Bois débène
Démystifiant la légende de l'esclavage cordial, « sur les plantations, l'espérance de vie d'un travailleur captif ne dépassait guère les sept ans », Maíra égratigne aussi bien le mythe de la république de « Nègres » marrons de Palmares que les fables de la transition en douceur de l'esclavagisme au salariat et de l'automarginalisation des affranchis après 1888. Car non seulement le Brésil fut, avec Cuba, le dernier pays à abolir l'esclavage, mais encore ses élites économiques, les rois du café de l'Ouest de São Paulo, prises de court par la désertion des captifs des plantations soutenus par l'abolitionnisme populaire - le plus vaste mouvement démocratique que le Brésil ait connu - organisèrent dans l'urgence la relève par le truchement des immigrants italiens. Lesquels vont par la suite involontairement contribuer à exclure les affranchis du marché du travail.

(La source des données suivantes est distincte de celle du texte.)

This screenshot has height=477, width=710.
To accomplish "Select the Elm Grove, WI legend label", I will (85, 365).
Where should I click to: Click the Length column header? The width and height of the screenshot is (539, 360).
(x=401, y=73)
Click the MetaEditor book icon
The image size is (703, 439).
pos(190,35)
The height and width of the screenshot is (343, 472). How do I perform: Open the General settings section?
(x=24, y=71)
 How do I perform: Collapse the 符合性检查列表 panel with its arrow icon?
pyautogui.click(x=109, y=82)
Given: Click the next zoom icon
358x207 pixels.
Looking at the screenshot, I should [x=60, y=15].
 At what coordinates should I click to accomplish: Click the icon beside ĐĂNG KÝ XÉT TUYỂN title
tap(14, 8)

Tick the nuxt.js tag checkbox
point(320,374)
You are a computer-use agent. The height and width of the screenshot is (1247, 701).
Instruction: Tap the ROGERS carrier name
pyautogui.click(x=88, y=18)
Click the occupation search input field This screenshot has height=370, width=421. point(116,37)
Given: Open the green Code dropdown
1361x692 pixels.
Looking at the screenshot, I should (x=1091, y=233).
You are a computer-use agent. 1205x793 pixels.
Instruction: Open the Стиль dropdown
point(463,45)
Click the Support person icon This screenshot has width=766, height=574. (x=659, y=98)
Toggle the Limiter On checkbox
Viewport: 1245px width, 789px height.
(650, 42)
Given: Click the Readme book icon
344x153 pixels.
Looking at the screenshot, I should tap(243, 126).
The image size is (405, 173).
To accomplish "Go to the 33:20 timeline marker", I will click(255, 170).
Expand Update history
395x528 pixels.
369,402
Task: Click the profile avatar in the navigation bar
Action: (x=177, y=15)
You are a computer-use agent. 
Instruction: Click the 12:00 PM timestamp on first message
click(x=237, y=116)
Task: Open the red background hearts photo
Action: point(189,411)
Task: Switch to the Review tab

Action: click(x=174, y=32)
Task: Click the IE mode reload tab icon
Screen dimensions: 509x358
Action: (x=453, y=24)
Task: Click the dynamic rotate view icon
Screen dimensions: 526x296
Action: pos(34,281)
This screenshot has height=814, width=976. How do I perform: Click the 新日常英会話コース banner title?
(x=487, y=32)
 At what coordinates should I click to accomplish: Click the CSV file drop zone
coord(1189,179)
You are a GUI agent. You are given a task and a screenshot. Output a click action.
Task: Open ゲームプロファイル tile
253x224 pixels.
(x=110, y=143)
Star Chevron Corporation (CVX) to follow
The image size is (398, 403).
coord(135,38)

Or cet apartheid à la brésilienne, qui n'a jamais reposé sur aucune loi, perdure. Et ce n'est pas parce qu'il existe désormais une moyenne bourgeoisie afro-brésilienne que le fardeau de l'homme noir a disparu. Les descendants d'esclaves, qui forment plus de 45% de la population, occupent toujours les strates inférieures d'une société qui admet difficilement son racisme. Un racisme innervé par les trois siècles et demi d'une institution qui a façonné l'unité géographique et politique du Brésil, lui évitant le morcellement qu'a connu l'Amérique espagnole.
On pourrait regretter que l'ouvrage se termine plus faiblement qu'il n'a commencé. Mais c'est sans doute parce qu'il englobe la période post-esclavagiste. En effet, les luttes de classe que constituaient les sabotages quotidiens et exaspérants des esclaves ainsi que leurs révoltes sporadiques ont fait place à une série de combats de moins en moins subversifs car de plus en plus intégratifs. Par ailleurs, et c'est peut-être une des leçons paradoxales qui ressortent de la lecture de La mémoire perturbée, on aura du mal à comparer les conditions de vie, de plus en plus précarisées, du travailleur salarié moderne avec celles, effroyablement misérables, des captifs africains. Réduits à la condition juridique de biens meubles, ces derniers ne recouvraient leur humanité qu'au moment où ils commettaient un crime contre leurs maîtres et/ou son droit à la propriété. Certes, la barbarie capitaliste continue, cependant après la lecture d'un tel essai, on hésitera à employer sereinement l'expression « esclavage salarié ». La vérité s'accompagne toujours de nuances.